# Ch application automate / macro



## Hervel37 (17 Mai 2020)

Bonjour
Je cherche une application permettant de reproduire l’ensemble des actions à l’intérieur d’une application et de l’exécuter via Siri
En gros je cherche une application style macro
Encore merci pour votre aide


----------



## moderno31 (18 Mai 2020)

Bonjour
Il y a Automator pour ces processus et actions en mode orchestrateur d'exécution.


----------



## Hervel37 (19 Mai 2020)

moderno31 a dit:


> Bonjour
> Il y a Automator pour ces processus et actions en mode orchestrateur d'exécution.



Merci pour cette réponse
Mais après recherche, c est une appli Mac mais pas trouve dans AppStore


----------



## Nanardtetard (19 Mai 2020)

Automator est installé par défaut avec macOS. C’est un utilitaire Apple.


----------



## Hervel37 (19 Mai 2020)

Nanardtetard a dit:


> Automator est installé par défaut avec macOS. C’est un utilitaire Apple.


Mercis pour cette réponse, y a t il l équivalent sous iPhone ?


----------



## Nanardtetard (19 Mai 2020)

Hervel37 a dit:


> Mercis pour cette réponse, y a t il l équivalent sous iPhone ?



Non. Le plus proche serait l'application "Raccourcis" mais ce n'est pas aussi puissant qu'Automator.


----------



## Membre supprimé 1129907 (19 Mai 2020)

C'est ça, et les actions dans d'autres applications sont très réduites, surtout en dehors des applis Apple.


----------



## Hervel37 (24 Mai 2020)

Bonjour
Donc je ne peux donc pas, pour exemple, lancer l application Free et couper le wifi de l ordinateur de mon fils [emoji6] via une commande Siri ?


----------



## Membre supprimé 1129907 (24 Mai 2020)

Tu veux couper le WiFi de l'ordinateur de ton fils via Siri ?
Cherches-tu bien à faire ça via un iPhone ?


----------



## Hervel37 (24 Mai 2020)

ecatomb a dit:


> Tu veux couper le WiFi de l'ordinateur de ton fils via Siri ?
> Cherches-tu bien à faire ça via un iPhone ?


Oui ponctuellement au lieu de parcourir « toutes » les étapes de l appli


----------



## Membre supprimé 1129907 (24 Mai 2020)

Tu peux désactiver le WiFi de ton iPhone facilement, mais celui d'un autre ordi je ne sais pas.

Peut-être avec quelque chose du style du "exécuter le script avec ssh" ?
Si tu as un ordi (mac/pc) permettant la connexion à distance avec ssh.

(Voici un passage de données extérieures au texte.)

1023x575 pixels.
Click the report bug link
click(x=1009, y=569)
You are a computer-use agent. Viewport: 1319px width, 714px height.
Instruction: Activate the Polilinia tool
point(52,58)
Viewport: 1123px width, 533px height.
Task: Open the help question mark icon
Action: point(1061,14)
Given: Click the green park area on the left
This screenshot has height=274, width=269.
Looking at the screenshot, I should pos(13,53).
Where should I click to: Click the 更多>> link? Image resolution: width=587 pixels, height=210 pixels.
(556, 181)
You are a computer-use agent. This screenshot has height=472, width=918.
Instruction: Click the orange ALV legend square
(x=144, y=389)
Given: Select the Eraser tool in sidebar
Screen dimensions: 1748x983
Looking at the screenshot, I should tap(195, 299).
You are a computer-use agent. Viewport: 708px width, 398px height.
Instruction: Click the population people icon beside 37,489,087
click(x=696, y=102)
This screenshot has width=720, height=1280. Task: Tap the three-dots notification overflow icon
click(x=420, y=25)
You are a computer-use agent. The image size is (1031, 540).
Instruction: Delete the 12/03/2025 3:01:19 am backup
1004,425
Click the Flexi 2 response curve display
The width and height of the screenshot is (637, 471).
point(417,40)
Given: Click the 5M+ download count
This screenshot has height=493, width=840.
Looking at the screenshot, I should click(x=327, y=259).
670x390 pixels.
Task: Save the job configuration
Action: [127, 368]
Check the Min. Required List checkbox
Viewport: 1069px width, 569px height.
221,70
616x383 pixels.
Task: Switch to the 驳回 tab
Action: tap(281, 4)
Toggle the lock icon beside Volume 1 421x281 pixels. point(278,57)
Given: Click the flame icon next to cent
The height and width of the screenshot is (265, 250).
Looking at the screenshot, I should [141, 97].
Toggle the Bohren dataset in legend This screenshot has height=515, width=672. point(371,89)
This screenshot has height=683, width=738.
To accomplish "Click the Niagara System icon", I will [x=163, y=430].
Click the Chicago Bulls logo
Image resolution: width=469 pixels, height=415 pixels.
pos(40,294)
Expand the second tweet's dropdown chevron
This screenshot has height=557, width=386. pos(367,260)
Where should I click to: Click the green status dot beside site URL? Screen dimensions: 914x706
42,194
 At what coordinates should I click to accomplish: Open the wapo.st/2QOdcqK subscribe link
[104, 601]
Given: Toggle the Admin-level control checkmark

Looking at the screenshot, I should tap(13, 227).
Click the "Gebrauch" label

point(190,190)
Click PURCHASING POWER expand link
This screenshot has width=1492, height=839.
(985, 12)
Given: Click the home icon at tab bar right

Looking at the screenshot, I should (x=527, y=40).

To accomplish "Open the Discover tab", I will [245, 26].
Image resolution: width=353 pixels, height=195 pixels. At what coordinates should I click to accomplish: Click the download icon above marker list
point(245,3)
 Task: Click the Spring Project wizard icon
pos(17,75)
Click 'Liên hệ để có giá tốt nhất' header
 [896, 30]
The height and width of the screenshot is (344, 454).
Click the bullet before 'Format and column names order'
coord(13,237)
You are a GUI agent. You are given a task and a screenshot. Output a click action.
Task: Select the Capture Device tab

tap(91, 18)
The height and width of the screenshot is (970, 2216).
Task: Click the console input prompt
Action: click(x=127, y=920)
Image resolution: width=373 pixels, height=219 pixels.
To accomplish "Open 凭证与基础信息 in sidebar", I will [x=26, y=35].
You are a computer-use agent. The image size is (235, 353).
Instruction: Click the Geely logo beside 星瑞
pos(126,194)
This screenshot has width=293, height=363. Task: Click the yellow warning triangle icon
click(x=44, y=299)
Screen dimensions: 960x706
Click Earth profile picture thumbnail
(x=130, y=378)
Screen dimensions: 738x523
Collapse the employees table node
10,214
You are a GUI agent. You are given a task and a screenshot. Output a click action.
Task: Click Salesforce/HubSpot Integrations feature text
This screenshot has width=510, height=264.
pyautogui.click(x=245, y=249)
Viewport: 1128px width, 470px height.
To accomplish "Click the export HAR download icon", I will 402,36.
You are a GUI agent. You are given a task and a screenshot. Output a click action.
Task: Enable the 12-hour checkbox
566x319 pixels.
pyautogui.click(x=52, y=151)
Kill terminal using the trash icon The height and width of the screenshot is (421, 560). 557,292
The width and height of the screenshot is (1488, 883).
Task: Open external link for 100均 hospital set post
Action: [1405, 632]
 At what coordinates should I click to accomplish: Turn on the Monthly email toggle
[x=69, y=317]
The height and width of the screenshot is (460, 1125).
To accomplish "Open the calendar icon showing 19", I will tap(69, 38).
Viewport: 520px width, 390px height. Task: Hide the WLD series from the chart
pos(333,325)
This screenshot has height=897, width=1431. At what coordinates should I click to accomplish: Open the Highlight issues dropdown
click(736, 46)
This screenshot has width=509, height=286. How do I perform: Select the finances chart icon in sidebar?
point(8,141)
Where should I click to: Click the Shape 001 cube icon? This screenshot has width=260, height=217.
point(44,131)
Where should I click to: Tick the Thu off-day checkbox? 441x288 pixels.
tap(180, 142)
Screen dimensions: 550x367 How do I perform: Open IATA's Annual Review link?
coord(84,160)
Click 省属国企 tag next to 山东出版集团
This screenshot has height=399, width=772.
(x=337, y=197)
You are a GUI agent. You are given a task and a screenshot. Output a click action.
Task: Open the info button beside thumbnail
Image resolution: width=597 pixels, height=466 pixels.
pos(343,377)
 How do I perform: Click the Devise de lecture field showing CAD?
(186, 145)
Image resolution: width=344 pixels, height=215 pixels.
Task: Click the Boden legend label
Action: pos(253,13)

Il te suffira d'y avoir un script effectuant les actions de ton fois (appli free + wifi)


----------



## Imacmoi (5 Juin 2020)

Dans l’application Ma Livebox d’Orange il est possible de restreindre l’accès au WIFI d´un appareil connecté..de faire même un planning d’accès..mais je ne connais pas l’appli de Free..il doit certainement exister le même procédure..


----------